> **Set of tasks**:
[A] In the heartworm treatment post, what does the three dose protocol consist of?
[B] Continue the heartworm treatment post after its final sentence.

> **Given text**:
◇ ◇ ◇ ◇
     
  4. You have chosen to ignore posts from tvoner. Show tvoner's posts

    Re: Question regarding Heartworm Treatment

    Thank you for your valued opinion on this subject.  I will take this into consideration.  Thank you to all who shared info.  Very hard decision for us.
    In Response to Re: Question regarding Heartworm Treatment:
    [QUOTE]Answer by Dr. Mara Ratnofsky of Angell Animal Medical Center's General Medicine Service: Your concern is warranted, as navigating heartworm treatment can be confusing at times. A single injection is never recommended, and while veterinarians still occasionally recommend a two dose treatment, it is generally not considered an appropriate solution. A three dose treatment is widely recommended by veterinarians for all cases of heartworm. The three dose protocol, one injection followed one month later by two injections 24 hours apart, is also the treatment of choice by the American Heartworm Society and leading teaching hospitals, including Angell Animal Medical Center, regardless of the stage of the disease. While the first dose usually kills the majority of male heartworms it can leave the majority of the female heartworms alive. It may appear tempting to delay the second dose given the blood work, however if you postpone that injection you are allowing any remaining worms to continue to damage your dog’s body during the intermission. I recommend moving forward with the second dose at the appropriate time followed by a third dose. Since finances are a concern, you could try applying for Care Credit, offered at Angell Animal Medical Center as well as other veterinary practices, which allows qualified applicants to spread payments out interest-free for a defined period of time.
◇ ◇ ◇ ◇
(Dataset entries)
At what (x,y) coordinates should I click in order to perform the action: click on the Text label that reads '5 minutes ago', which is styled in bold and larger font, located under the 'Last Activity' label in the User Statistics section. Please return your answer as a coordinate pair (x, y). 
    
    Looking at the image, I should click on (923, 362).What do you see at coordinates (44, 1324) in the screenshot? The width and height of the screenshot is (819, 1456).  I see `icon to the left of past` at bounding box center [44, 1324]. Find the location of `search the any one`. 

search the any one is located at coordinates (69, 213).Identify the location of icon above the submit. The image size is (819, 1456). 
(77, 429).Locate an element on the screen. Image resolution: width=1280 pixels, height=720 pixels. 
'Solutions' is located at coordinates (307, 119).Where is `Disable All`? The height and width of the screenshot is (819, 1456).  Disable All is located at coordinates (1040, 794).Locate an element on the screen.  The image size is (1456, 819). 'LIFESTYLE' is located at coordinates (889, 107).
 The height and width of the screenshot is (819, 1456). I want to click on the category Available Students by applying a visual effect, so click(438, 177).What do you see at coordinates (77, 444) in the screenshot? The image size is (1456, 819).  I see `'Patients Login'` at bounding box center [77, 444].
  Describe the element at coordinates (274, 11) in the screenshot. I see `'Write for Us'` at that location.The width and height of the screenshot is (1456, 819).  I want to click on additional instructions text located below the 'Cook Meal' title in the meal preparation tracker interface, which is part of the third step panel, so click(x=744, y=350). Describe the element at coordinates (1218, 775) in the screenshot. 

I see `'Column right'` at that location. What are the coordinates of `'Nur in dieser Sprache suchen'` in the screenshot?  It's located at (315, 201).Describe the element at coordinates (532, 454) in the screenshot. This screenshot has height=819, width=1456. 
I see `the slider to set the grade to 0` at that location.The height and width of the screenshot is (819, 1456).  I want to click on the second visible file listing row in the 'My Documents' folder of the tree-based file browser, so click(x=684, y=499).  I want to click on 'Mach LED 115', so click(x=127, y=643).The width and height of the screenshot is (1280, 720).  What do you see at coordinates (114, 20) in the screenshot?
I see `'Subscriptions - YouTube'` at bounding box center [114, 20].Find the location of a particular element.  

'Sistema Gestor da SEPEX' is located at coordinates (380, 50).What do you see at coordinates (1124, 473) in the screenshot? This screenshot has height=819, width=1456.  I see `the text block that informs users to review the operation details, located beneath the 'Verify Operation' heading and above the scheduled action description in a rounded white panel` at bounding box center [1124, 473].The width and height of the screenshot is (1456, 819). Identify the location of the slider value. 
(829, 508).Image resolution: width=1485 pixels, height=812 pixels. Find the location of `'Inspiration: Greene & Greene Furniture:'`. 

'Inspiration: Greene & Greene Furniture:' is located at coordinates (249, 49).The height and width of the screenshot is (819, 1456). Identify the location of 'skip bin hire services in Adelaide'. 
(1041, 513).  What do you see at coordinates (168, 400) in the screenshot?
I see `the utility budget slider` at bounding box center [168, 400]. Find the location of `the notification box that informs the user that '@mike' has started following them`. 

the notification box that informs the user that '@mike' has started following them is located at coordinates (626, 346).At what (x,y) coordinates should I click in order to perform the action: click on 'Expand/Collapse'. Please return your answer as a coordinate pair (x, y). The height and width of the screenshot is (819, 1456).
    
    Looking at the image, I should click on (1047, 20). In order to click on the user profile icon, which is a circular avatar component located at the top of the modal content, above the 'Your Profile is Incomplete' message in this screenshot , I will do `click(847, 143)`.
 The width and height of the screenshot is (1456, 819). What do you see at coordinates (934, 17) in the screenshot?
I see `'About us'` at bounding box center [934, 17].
◇ ◇ ◇ ◇
> **Results**:
[A] One injection, followed one month later by two injections given 24 hours apart.

[B]
    Posted by AngellVets[/QUOTE]
     
  5. You have chosen to ignore posts from kargiver. Show kargiver's posts

    Re: Question regarding Heartworm Treatment

    If you're having a hard time with money, and you are having a tough time figuring out what you want to do, it might indicate you need to give up the pup before anything else happens.  The fact is, this won't be the only expense.  It's one thing after another.  Dogs get sick, hurt, need checkups, etc.  The cost of the puppy is the least of it.  Gracie has cost us a fortune, and she's a relative well dog. 

    She's gotten ear 3 infections (office visits and medicine), she was spayed ($500 with medicine), a bladder infection (office visit and medicine), a problem with her feet that needed to be seen (turns out it was cracked pads from long walks in the snow that we thought might have been frost bite), an an allergic reaction to a tennis ball that required an office visit that included a shot of benedryl.

    That list was over 18 months.  That doesn't include food, toys, treats, grooming, and accessories like the crate, coat, bed, etc.  I understand that toys, treats, and accessories are optional, but food isn't, obviously, and it adds up.  Grooming can be free if you are willing to cut the dog's nails and all, but it has to be done.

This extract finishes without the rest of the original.